Thursday, March 06, 2008

The Public Service Commission on Trial in Leg Hall

As I noted last night, Harris McDowell brought in a high-priced D.C. attorney named Randall Speck to question representatives of the Public Service Commission. Aaron Nathans, writing in the News Journal, seems to have captured the spirit of the occasion:
There was no jury, no bailiff, no hand on the Bible. But the process that led to an offshore wind power contract appeared to be on trial at Legislative Hall on Wednesday.
A Washington-based attorney spent more than two hours grilling representatives of the Public Service Commission and its staff on the path that led to an offshore wind contract.
PSC chair Arnetta McRae held her ground:
PSC representatives said the year-long response to the legislative mandate was exhaustive, transparent and involved unprecedented levels of public participation. McRae said, "I am immensely proud of the manner in which the process has unfolded to date."
According to accounts I have heard, Ms. McRae epitomized grace under pressure. As citizens, we can be immensely proud of the way the PSC conducted the RFP process. The PSC has posted the full record of this unprecedented public participation, including thousands of letters and e-mails from citizens, the vast majority of which are in favor of wind power.

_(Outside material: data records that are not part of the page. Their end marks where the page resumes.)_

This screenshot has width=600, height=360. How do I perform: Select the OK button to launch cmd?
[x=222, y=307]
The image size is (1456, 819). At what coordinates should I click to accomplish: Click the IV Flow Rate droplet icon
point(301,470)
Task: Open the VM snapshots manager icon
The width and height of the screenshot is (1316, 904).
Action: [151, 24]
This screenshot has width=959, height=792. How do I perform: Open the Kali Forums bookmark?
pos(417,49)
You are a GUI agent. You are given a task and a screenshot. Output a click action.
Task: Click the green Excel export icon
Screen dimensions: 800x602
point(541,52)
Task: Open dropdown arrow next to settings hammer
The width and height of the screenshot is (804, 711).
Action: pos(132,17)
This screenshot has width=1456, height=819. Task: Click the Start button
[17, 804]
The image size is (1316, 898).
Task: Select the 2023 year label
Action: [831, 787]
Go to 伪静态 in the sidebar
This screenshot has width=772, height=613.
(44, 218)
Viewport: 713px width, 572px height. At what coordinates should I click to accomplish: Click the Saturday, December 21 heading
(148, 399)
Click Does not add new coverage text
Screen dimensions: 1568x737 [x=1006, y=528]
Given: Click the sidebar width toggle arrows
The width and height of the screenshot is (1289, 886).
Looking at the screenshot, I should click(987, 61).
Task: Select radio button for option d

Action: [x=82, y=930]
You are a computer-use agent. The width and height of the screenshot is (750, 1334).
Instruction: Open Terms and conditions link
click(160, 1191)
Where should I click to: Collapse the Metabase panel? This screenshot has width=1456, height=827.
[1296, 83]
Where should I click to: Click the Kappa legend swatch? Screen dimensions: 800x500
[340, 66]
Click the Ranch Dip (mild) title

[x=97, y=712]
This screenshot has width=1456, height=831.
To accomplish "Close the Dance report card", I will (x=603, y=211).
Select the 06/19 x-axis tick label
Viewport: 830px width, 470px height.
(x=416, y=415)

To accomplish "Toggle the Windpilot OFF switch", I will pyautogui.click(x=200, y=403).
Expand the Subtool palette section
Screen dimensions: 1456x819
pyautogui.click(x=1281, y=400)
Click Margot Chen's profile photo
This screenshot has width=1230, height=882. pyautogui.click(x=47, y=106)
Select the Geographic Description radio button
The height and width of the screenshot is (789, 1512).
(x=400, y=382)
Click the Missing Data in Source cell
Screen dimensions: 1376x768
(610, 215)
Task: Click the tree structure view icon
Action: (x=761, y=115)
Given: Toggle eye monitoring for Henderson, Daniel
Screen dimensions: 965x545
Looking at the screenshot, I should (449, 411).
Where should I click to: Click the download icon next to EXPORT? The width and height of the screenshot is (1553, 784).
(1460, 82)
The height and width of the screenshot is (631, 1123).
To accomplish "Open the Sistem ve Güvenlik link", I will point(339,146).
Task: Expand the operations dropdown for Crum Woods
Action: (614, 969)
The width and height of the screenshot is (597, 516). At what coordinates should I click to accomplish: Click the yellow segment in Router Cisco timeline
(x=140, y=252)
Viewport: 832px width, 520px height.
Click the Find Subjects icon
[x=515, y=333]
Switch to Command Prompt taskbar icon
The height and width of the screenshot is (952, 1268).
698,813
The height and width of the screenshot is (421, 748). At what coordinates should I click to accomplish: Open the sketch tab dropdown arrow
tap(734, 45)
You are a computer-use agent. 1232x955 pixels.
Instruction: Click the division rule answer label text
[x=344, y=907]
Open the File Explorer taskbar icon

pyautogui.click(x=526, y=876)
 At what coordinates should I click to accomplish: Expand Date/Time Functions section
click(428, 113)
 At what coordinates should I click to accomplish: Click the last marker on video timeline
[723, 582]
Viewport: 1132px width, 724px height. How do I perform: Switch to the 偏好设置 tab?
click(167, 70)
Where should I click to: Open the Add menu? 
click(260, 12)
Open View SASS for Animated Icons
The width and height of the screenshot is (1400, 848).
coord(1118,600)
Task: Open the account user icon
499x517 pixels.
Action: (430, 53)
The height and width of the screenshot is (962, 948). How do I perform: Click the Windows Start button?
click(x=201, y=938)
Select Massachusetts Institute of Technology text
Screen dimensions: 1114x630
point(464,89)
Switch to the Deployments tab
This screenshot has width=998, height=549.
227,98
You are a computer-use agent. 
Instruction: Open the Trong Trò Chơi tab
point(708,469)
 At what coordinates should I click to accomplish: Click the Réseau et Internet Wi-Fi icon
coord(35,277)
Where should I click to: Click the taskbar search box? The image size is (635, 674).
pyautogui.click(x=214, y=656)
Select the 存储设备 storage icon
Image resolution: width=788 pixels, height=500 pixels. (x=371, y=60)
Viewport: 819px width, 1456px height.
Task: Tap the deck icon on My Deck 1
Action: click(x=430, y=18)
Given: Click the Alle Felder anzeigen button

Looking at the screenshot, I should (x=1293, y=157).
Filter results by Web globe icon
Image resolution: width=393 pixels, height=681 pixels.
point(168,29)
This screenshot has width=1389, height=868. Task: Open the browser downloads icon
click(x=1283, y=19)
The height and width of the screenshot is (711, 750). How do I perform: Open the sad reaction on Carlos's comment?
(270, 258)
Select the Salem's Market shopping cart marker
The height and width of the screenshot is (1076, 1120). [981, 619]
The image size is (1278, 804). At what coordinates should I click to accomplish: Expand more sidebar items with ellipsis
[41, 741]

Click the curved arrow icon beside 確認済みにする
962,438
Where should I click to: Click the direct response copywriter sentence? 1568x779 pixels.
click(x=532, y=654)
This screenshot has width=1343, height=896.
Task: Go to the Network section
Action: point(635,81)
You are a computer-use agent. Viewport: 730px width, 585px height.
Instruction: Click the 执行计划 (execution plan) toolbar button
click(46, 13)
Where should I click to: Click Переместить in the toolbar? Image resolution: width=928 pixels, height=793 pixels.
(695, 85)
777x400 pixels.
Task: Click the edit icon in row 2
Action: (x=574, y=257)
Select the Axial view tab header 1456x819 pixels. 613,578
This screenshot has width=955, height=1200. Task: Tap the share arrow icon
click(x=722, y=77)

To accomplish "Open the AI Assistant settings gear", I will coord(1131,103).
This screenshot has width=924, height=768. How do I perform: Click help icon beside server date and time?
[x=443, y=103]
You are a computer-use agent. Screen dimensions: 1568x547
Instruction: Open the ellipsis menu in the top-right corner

Arnetta McRae has not forgotten that she represents the public interest, and has done everything possible to encourage and engage the citizens in creating our energy future. Senator McDowell has chosen to align himself with the interests of Delmarva Power by bringing in an industry lawyer to attack a state agency for doing its job and upholding the law.


Anonymous Anonymous said...

Your post jogged loose this slogan for this years political contests.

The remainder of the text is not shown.